## Brief:
When the line containing "Image resolution: width=1192" appears in the entries below, begin printing there and stop after the line containing "The height and width of the screenshot is (1298, 600)."; print each of those lines exactly and no other line.

## Data records:
________

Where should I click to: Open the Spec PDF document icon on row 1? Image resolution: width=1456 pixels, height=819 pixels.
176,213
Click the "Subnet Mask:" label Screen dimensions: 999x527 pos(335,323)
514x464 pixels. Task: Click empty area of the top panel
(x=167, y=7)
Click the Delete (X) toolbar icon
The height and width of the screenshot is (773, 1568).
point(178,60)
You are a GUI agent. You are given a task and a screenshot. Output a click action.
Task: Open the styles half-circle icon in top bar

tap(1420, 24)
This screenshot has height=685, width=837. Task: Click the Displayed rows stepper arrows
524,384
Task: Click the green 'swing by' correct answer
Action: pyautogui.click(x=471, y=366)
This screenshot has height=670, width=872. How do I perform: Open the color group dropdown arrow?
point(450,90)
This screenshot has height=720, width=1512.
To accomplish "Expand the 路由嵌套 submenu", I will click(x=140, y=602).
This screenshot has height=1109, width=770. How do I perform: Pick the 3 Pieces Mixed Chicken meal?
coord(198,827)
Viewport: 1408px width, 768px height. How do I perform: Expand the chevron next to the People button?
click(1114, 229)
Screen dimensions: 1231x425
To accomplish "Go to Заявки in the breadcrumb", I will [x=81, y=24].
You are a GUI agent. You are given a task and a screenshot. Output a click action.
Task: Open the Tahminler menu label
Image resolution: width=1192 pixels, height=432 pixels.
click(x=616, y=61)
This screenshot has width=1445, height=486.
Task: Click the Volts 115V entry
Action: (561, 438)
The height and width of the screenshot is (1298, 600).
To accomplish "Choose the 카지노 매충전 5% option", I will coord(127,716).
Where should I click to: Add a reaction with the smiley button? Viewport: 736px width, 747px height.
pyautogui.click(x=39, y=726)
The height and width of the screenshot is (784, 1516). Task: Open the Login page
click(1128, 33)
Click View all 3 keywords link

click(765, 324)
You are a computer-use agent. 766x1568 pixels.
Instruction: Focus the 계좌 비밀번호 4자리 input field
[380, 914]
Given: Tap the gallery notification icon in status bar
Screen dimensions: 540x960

________

## Problem solution:
Image resolution: width=1192 pixels, height=432 pixels.
click(x=616, y=61)
This screenshot has width=1445, height=486.
Task: Click the Volts 115V entry
Action: (561, 438)
The height and width of the screenshot is (1298, 600).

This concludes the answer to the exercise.